Many observers hoped the recent high-profile events would spur people and organizations to take security more seriously.
"I hope that the government is suitably embarrassed about hackers getting into the Pentagon and that it installs some better safeguards," said Georgetown University computer science professor Dorothy Denning, a noted security authority.
"But these agencies were all created to work separately," Denning said. "They just can't do that in today's world. They need to be able to bridge the gap, and people are resistant to that."
Even if the federal government can get its own agencies to work together, it will face another natural antipathy, insofar as it requires cooperation from the computer industry itself.
"Industry and government are in slightly different places on security," said Steptoe & Johnson attorney Elizabeth Banker, former assistant general counsel to the President's Commission on Critical Infrastructure Protection. "In certain places, industry doesn't want help from the government."
Banker noted that companies only report 5 percent to 10 percent of all computer break-ins. Companies are reluctant to report such incidents because they risk a high-profile investigation that could damage the company's reputation for security while offering little recompense in the long run.
"There are civil remedies," said Banker. "But if it's a 16-year-old, you don't want to sue him for his allowance."
Another point of contention between the computer industry and the government is the government's refusal to allow the export of strong encryption technologies and its desire to maintain encryption keys in government escrow.
"When you consider that the FBI is in kind of an adversarial position with members of the industry because of encryption, that sort of thing is going against their potential for success," she said.
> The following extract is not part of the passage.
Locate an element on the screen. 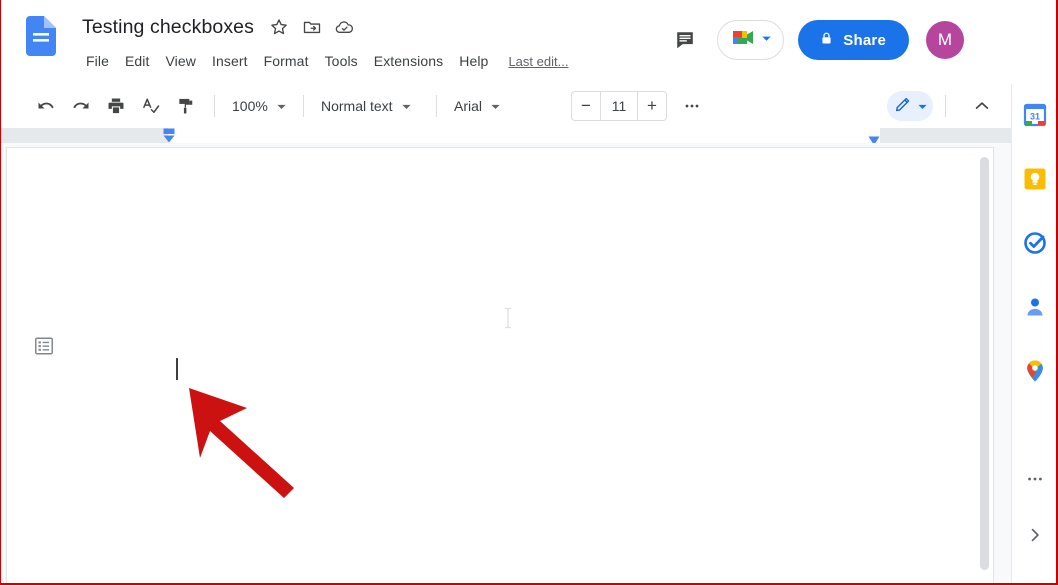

Analysts differed on the extent of the threat posed by hackers. Even unclassified military information could be pieced together to glean secrets, said the government's Computer Incident Advisory Capability team security specialist Bill Orvis. And information not kept behind "air walls," such as hospital records, could be altered by hackers with devastating results.
Even the comparatively harmless "denial of service" attacks can wind up costing organizations hefty sums in lost productivity and technical support, according to Orvis. "Denial of service" attacks prevent servers from answering network connections and can crash individual computers.
Orvis said he was optimistic that the current incidents and publicity would cause people and organizations to take security more seriously. But he cautioned against blaming the victims in the latest attacks.
"I wouldn't say the Pentagon was any more lax about security than anyone else. If you're a systems manager and you have a certain number of computers to maintain, there's a tradeoff between how tight you can make security and how much time you're willing to spend," he said.
"What you spend securing it may very well be more than you'd ever lose in an attack. Ten thousand computers times $150 per hour for service times the amount of time it takes to install those patches--it's a big number. I'm sure at the Pentagon they're making the same kinds of tradeoffs," he said.
Ultimately, both prevention and law enforcement may prove insufficient to protect information in a networked world.
"We need some radical surgery," opined SRI's Neumann, who said the problem lies with the basic infrastructure of computers and the Internet.
More secure technologies exist, according to Neumann, but are not finding their way to market on a widespread basis. These technologies include authentication techniques to verify identities and analysis methods to detect network misuse.
"The technology is out there now, but it's not being used in any systematic way," he said. "It wouldn't solve all of our problems, but it would change the nature of the problem. You'd be significantly better off than you are today."